The research could hold great advances for epilepsy treatment. Smith noted that most epileptic children aren't candidates for surgery, so they must rely on medication. So the more effective the drug, and the fewer side effects, the better.
"We'd like to understand how memory works and how neurons talk to each other to accomplish the things they do, which is so amazing," Smith said. "These studies will help us to understand how seizures occur and how we can block them with medications and hopefully come up with new medications."
As for Johnny, now 14, he had a couple of seizures after surgery, an effect of weaning off his medications too quickly. He was then seizure-free for a year-and-a-half before having another attack a few weeks back. But the procedure brought about great changes in the teen's life.
"In the two years since surgery, we're learning about him for the first time," said his mother, Katie, 31, noting he rarely spoke before then.

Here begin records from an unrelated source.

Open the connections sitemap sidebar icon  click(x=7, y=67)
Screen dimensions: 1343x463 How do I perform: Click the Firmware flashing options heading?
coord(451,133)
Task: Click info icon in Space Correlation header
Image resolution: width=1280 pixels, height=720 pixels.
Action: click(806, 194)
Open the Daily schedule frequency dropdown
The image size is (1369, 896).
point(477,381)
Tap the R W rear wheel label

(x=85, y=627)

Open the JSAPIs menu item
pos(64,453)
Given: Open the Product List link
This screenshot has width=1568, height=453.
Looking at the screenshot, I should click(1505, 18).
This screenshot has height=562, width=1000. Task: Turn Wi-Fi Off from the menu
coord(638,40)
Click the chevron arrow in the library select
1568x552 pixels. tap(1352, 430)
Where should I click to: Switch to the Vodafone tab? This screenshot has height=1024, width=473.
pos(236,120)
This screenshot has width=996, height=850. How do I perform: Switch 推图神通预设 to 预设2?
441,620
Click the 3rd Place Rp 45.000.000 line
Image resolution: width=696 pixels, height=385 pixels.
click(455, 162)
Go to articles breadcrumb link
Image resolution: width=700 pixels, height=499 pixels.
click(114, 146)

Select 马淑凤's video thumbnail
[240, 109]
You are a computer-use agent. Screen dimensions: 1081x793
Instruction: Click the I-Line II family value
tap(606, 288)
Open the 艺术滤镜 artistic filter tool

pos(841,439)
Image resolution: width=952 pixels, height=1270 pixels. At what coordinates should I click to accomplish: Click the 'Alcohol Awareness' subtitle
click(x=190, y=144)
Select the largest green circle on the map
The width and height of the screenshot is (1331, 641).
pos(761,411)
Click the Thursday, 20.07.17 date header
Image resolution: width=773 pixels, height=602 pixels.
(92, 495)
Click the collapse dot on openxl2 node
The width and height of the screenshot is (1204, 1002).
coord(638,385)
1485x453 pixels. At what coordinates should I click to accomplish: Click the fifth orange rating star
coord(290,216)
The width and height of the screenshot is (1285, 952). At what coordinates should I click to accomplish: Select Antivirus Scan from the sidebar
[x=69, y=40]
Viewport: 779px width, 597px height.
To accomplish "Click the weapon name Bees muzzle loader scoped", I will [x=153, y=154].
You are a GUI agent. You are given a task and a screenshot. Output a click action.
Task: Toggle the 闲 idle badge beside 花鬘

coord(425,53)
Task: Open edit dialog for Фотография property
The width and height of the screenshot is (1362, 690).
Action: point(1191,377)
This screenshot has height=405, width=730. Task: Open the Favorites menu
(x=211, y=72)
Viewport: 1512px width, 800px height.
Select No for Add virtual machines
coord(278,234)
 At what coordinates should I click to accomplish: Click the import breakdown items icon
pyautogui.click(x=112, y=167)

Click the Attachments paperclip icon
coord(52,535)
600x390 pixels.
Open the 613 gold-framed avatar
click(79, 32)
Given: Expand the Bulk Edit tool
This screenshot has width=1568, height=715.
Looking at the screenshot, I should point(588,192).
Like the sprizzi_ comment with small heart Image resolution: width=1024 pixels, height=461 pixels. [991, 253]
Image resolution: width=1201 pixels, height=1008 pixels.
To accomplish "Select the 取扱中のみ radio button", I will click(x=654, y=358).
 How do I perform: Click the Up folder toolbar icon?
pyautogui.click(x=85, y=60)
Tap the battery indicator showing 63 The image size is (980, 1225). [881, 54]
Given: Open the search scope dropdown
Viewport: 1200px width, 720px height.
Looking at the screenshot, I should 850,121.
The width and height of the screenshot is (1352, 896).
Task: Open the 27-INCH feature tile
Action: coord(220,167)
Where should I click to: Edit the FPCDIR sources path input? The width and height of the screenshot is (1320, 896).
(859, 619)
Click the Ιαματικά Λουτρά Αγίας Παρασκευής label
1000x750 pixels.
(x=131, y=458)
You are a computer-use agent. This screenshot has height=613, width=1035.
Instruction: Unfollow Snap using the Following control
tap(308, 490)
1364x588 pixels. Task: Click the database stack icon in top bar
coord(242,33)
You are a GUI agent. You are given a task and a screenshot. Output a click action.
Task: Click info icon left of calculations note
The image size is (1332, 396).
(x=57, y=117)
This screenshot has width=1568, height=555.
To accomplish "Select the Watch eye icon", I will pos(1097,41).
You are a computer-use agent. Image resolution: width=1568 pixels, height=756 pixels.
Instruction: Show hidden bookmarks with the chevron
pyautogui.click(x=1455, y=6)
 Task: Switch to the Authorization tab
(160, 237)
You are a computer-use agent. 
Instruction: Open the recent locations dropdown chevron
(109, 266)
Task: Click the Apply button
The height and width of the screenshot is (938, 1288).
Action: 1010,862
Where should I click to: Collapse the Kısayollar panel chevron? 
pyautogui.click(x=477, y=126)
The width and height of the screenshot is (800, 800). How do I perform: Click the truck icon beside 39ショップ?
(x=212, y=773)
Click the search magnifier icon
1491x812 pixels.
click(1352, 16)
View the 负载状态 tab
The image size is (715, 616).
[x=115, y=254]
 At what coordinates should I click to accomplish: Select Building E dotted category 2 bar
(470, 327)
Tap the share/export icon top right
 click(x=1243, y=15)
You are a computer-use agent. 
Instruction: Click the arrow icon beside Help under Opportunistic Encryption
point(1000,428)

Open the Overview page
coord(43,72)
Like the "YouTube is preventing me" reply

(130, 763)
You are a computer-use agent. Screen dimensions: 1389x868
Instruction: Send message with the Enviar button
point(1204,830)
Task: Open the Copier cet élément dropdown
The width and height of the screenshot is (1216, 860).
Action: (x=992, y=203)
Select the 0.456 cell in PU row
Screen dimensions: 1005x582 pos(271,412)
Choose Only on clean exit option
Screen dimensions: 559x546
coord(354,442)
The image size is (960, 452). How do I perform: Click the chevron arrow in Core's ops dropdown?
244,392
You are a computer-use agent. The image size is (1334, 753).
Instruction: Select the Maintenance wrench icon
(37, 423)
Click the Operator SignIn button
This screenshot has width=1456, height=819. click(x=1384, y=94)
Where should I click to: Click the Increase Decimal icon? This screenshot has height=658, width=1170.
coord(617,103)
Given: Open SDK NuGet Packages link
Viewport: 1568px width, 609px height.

They've discovered his love of baseball (he's a Cubs fan), how he doesn't have a filter ("What he has on his mind is what comes out," said his grandmother, Sue Burton) and his propensity for pranks (like the shaving cream that ended up in his sleeping aunt's hair).
Johnny, a seventh-grader at Willowcreek Middle School in Portage, has neurological damage from all the seizures he suffered, though he's undergoing speech therapy to try to boost his communicative abilities. Intellectually, he's at about the level of an 8-year-old, so he's receiving special-education services.
His family's proud of all he's been able to accomplish, both for himself and other people with epilepsy he may be helping with his tissue donation.
"Johnny's our hero," his grandmother said. "For all that kid has gone through all his life, he's still Johnny."